[Tutor] Regular Expression question
Mon Apr 21 00:15:08 2003
On Sunday 20 April 2003 12:41, Michael Janssen wrote:
> On Sun, 20 Apr 2003, Scott Chapman wrote:
> > It appears that the aggregation functions of parenthesis are limited.
> > This does not work:
> > <html([ \t]*>)|([ \t:].+?>)
> Seems to be a point, where re gets very sophisticated ;-)
Seems to me to be a point where re fails to get very sophisticated!
> You should try to explain in plain words what this re is expected to do
> (and each part of it). This often helps to find logical mistakes
> (Pointer: "ab|c" doesn't look for ab or ac but for ab or c).
This is actually supposed to be quite simple:
followed by either:
I wanted to see if parenthesis would work for grouping in this context. They
don't work here.
> On the other hand, you should possibly use a different overall design:
> instead of one very tricky all-purpose regexp you should break your html
> in first step into tags, then get the type of the tag then the attributes
> then the values of the attributes (or any order like this).

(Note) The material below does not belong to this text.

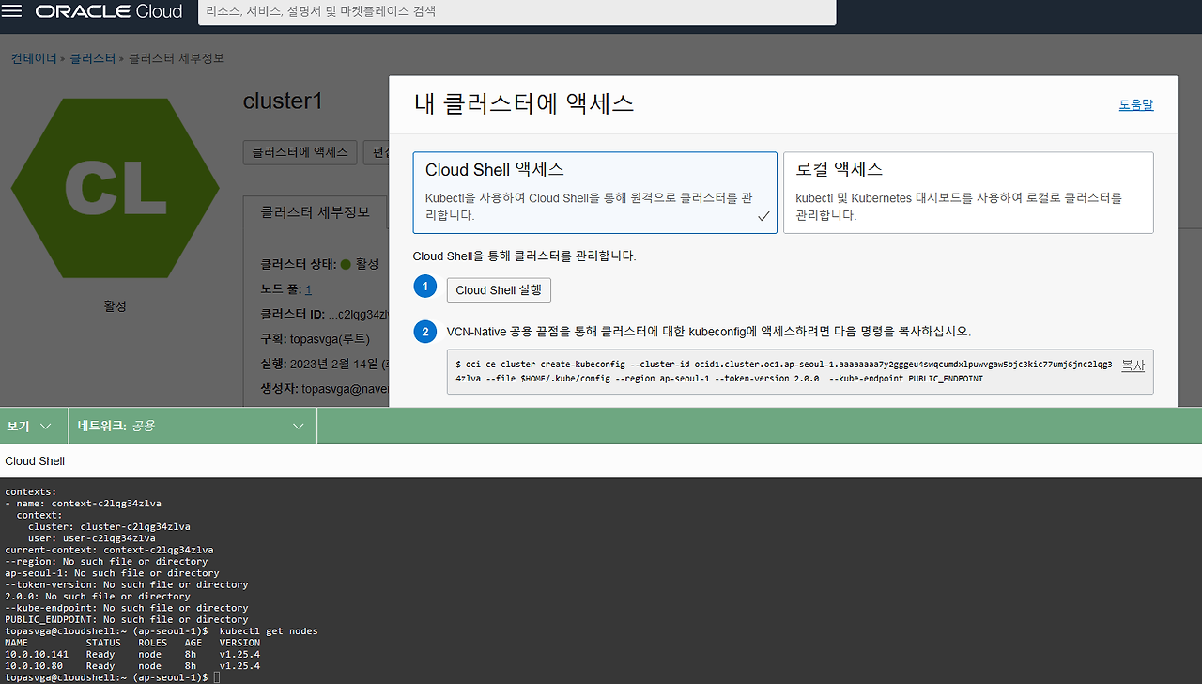The image size is (1202, 684).
Task: Select the 로컬 액세스 access method
Action: 968,192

I'm not seriously considering using RE to parse the HTML. I'm already looking
into HTMLParser. I don't like it very well but I can make it work. This
stuff is to help me learn re at this point.
> This way, you look for a complete tag and give it to a function to analyse
> this tag further (look if it match certain conditions or retrieve the
> content). When I would try to "simply" parse html without a complete
> htmlParser, I would do it this way.
> > test(r'<html[([ \t]*)([ \t:].+?)]>')
> > <html blah>
> > Traceback (most recent call last):
> > sre_constants.error: unbalanced parenthesis
> -brackets build a character set. With '[([ \t]*)([ \t:].+?)]' they are
> simply missused. '(([ \t]*)([ \t:].+?))' is working but a noop for
> aggregation (not for retrieving values).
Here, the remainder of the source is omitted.